Однако каждый должен быть специалистом в своем деле. Оленевод — разводить оленей, писатель — писать. Писатель пишет с ошибками (своими), и оленевод пишет с ошибками (своими). Стоит ли ругать оленевода за безграмотность? Так он же не писатель, — скажем мы, — какой с него спрос! Но разве писателя можно ругать за то, что он не оленевод?

Уточним: я не пою оду безграмотности. Плохо, когда писатель допускает ляпы. И это прекрасно, если он является специалистом в мелких деталях. А также хорошо, если он ходит в глаженых брюках, хорошо поет, умеет готовить, знает семь языков, включая Бейсик и морзянку… Однако все это — не те качества, которые отличают хорошего писателя от плохого. Среди качеств, которые отличают хорошего писателя от плохого, достоверность и любовь к фактам стоит на десятом месте после гораздо более важных умений и навыков.

Да и в чем измерить достоверность? Если в сказке Колобок говорит с Лисой – почему никто не возмущается, что печеный хлеб не имеет рта и произносить слова не способен? Допустил ли чудовищную ошибку автор сказки или сознательно солгал читателям? Путаница происходит потому, что у нас нет четких определений документальности. Вот если бы процент реальности произведения указывался на обложке как алкоголь на бутылке, было бы отлично. До 15% — слабореальные, от 15% — крепленые реальностью, от 35% и 40% — крепкие реальные, ну а выше 90% — документально медицинские, технические произведения, не рекомендованные для приема в неразбавленном виде. Последнее особенно следует отметить, так как такая книга тоже есть, и называется справочником.
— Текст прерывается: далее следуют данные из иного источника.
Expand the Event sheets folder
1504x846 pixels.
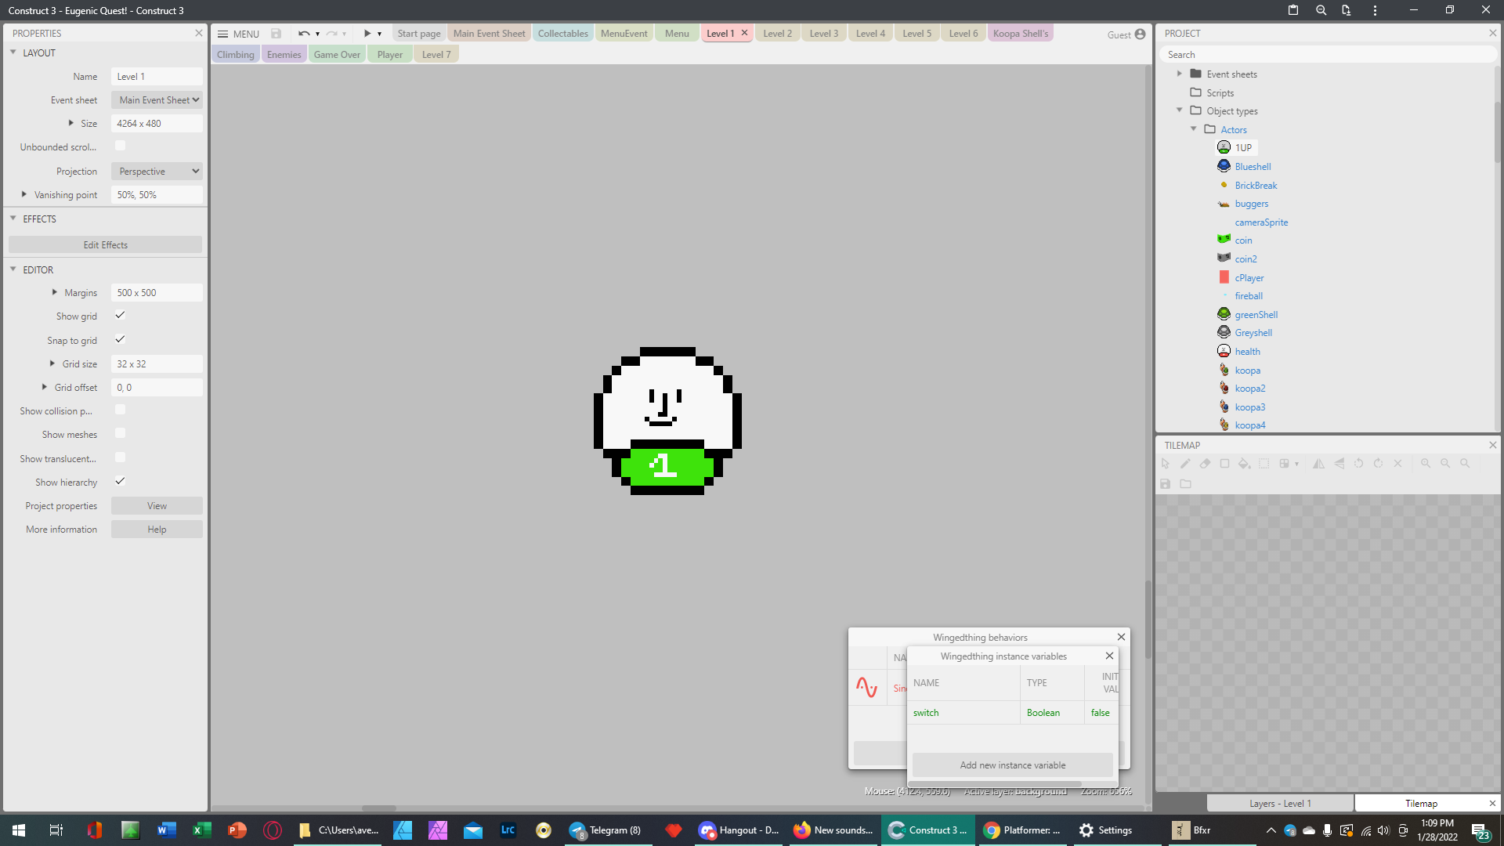[1180, 74]
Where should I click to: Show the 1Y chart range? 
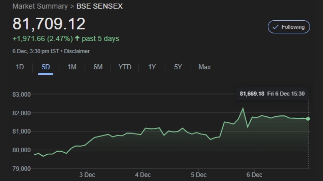[152, 67]
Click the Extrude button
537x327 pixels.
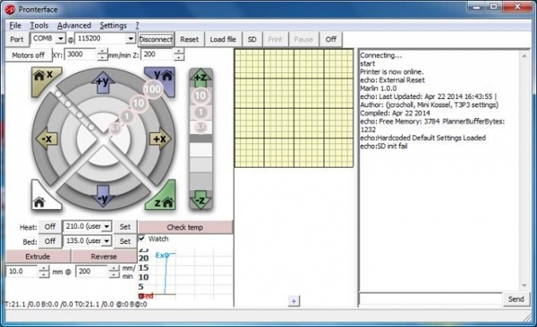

Ценителю точности в художественной литературе предложите прочесть справочник. Здесь все пуговицы названы правильно. И огромное количество полезной и нужной информации — ведь многие также любят рассказывать, что книга есть свет, и должна нести читателю полезные знания большими чемоданами. Так вот — есть такая книга, «Энциклопедический словарь». Почему же никто не читает его в метро, возбужденно перелистывая страницу за страницей? Не потому ли, что задача литературы не в том, чтобы завалить читателя информацией?

 

Задача литературы — достоверно описывать чувства

Почему лучшие песни о войне писал Высоцкий, который ни дня не воевал? Во всех ли подробностях он знал, как несется в атаку самолет-истребитель 40-х? Почему лучшие детективы писали Конан Дойль и Агата Кристи, которые не ограбили ни одного банка, не украли ни одного бриллианта, не застрелили ни одного садовника? Почему фантастику пишут люди, которые никогда не высаживались на Сириусе и не сражались с эльфами на магических клинках? Может, они просто умеют писать так, что читатель поймет, вовлечется, поверит, скажет: «Да, это достоверно»? То, чего не умеют оленевод, физик, историк, криминалист?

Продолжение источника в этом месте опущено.